▶ [Required task]:
Please reproduce the rows below word for word, from the first one through the line that contains "Looking at the screenshot, I should pos(1576,985).", including both.

▶ [A run of records]:
------------------------------------------------------------------------
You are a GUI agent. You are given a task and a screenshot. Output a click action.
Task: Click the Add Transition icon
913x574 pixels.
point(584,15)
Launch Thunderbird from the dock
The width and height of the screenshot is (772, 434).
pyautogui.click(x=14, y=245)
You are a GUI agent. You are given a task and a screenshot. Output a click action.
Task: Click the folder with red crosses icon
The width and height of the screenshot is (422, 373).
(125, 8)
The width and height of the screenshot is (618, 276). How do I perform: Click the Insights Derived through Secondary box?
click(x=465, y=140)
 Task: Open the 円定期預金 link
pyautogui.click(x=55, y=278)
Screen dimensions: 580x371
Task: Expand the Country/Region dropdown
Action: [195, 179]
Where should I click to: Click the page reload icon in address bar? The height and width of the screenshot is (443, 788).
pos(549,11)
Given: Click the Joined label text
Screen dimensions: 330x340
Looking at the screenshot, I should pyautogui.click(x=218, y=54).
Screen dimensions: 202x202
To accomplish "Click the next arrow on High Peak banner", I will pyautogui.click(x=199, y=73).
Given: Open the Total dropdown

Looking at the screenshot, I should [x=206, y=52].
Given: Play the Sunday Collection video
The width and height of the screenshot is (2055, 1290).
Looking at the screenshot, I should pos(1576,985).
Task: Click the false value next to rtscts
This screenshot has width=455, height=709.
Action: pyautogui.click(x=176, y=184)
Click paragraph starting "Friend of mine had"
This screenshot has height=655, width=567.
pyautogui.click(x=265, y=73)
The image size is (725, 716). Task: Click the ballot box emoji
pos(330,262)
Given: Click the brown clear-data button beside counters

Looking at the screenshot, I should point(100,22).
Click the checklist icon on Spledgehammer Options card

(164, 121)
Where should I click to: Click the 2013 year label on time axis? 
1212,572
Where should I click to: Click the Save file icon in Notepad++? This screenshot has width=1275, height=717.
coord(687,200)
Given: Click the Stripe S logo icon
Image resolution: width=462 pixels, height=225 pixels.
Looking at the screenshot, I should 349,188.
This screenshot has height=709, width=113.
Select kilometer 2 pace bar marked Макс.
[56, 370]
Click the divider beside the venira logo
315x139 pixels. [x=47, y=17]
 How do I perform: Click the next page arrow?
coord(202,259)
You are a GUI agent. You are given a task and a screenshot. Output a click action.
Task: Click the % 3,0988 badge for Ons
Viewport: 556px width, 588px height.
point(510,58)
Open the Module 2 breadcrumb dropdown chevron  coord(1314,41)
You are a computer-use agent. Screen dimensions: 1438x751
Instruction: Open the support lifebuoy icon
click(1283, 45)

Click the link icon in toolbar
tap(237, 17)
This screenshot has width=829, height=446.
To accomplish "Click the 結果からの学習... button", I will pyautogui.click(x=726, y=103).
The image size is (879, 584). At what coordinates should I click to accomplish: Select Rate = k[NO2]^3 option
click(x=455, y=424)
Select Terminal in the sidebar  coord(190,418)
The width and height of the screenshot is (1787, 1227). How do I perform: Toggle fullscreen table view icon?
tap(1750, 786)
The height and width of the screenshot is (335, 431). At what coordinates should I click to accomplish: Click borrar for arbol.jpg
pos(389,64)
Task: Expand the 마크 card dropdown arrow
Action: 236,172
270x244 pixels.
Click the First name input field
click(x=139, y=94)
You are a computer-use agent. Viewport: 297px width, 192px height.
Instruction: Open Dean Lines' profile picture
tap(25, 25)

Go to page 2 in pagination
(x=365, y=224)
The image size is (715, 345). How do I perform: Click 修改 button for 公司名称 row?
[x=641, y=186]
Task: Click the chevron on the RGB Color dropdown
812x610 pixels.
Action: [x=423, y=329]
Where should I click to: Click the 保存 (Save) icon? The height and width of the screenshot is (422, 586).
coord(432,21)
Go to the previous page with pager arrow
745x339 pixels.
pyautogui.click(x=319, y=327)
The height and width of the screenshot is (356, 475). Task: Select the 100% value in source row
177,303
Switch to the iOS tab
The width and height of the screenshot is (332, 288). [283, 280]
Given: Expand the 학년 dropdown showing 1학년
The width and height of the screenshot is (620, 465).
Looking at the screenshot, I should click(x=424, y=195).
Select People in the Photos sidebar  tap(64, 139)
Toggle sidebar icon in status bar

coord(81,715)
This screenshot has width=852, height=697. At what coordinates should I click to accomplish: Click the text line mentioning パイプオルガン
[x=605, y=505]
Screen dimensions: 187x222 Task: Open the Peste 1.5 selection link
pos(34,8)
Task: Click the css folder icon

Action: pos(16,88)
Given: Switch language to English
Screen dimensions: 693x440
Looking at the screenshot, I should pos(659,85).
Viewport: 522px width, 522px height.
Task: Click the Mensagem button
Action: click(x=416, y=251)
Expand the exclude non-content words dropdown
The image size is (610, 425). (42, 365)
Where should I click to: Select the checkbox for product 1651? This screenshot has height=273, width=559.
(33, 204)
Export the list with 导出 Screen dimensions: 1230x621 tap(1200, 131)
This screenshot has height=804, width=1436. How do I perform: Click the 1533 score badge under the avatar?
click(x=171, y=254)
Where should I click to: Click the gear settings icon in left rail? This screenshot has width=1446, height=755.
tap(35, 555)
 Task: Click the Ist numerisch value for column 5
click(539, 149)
------------------------------------------------------------------------
▶ [Full output]:
You are a GUI agent. You are given a task and a screenshot. Output a click action.
Task: Click the Add Transition icon
913x574 pixels.
point(584,15)
Launch Thunderbird from the dock
The width and height of the screenshot is (772, 434).
pyautogui.click(x=14, y=245)
You are a GUI agent. You are given a task and a screenshot. Output a click action.
Task: Click the folder with red crosses icon
The width and height of the screenshot is (422, 373).
(125, 8)
The width and height of the screenshot is (618, 276). How do I perform: Click the Insights Derived through Secondary box?
click(x=465, y=140)
 Task: Open the 円定期預金 link
pyautogui.click(x=55, y=278)
Screen dimensions: 580x371
Task: Expand the Country/Region dropdown
Action: [195, 179]
Where should I click to: Click the page reload icon in address bar? The height and width of the screenshot is (443, 788).
pos(549,11)
Given: Click the Joined label text
Screen dimensions: 330x340
Looking at the screenshot, I should pyautogui.click(x=218, y=54).
Screen dimensions: 202x202
To accomplish "Click the next arrow on High Peak banner", I will pyautogui.click(x=199, y=73).
Given: Open the Total dropdown

Looking at the screenshot, I should [x=206, y=52].
Given: Play the Sunday Collection video
The width and height of the screenshot is (2055, 1290).
Looking at the screenshot, I should pos(1576,985).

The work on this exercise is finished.